• _Exercise input_

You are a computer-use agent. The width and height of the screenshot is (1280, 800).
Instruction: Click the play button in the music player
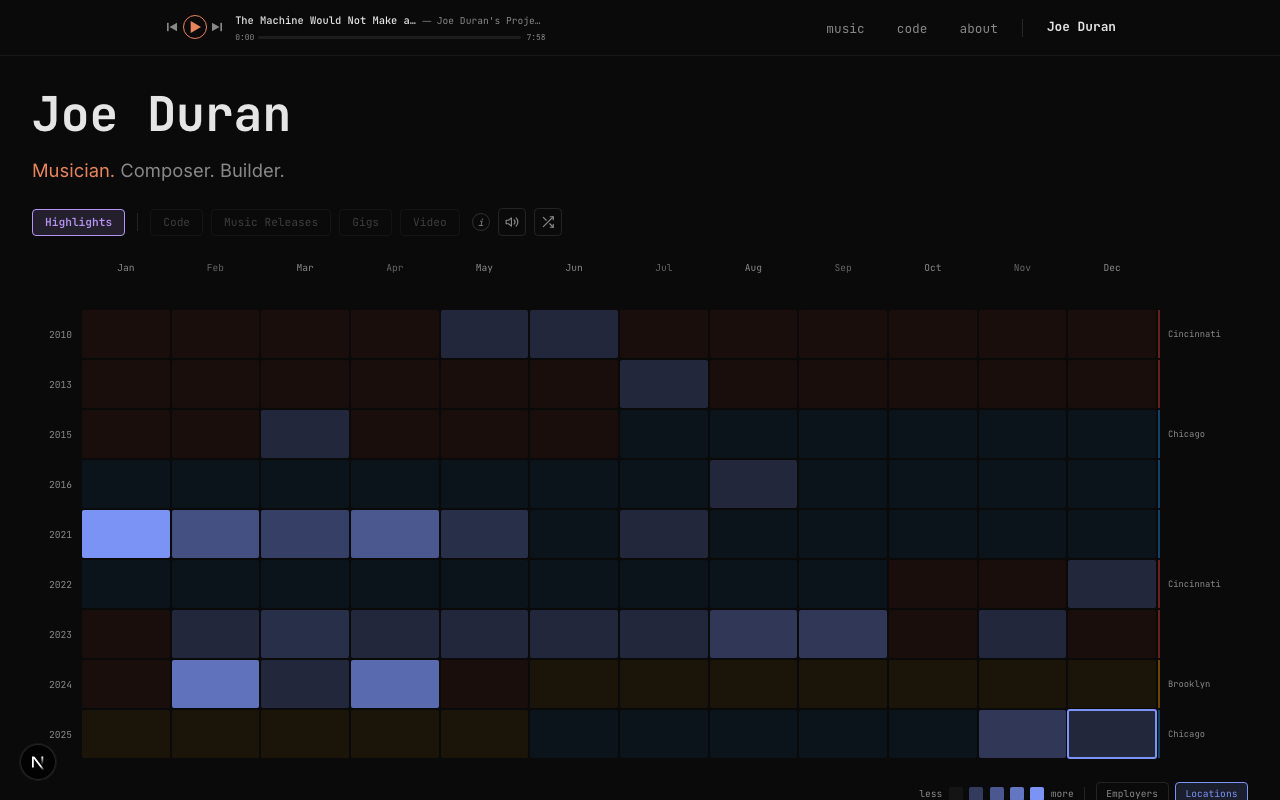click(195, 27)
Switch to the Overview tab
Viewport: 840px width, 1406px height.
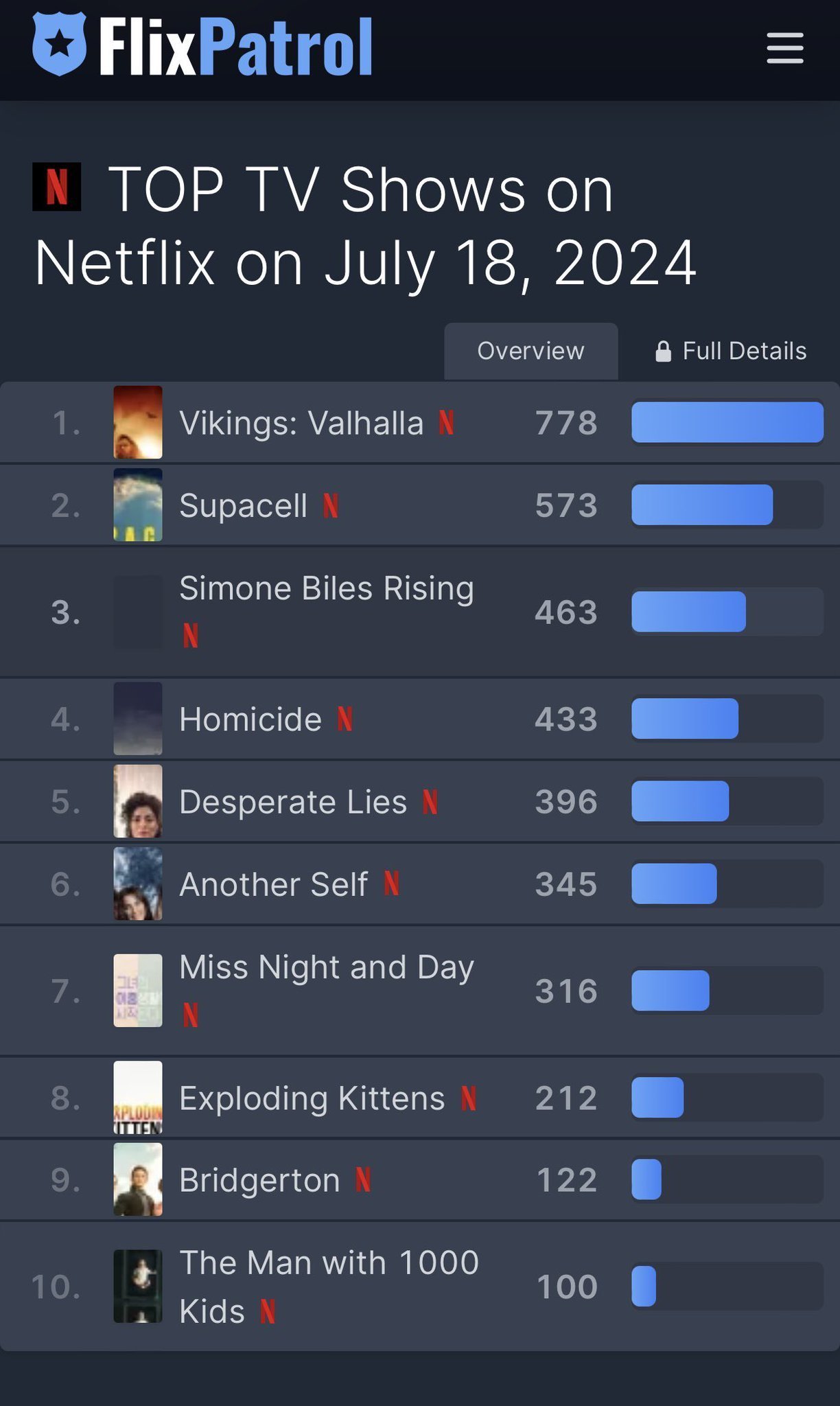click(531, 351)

• _What you have to do_
Reproduce the lines above verbatim, omitting the pictures.

• _Output of the task_
You are a computer-use agent. The width and height of the screenshot is (1280, 800).
Instruction: Click the play button in the music player
click(195, 27)
Switch to the Overview tab
Viewport: 840px width, 1406px height.
click(531, 351)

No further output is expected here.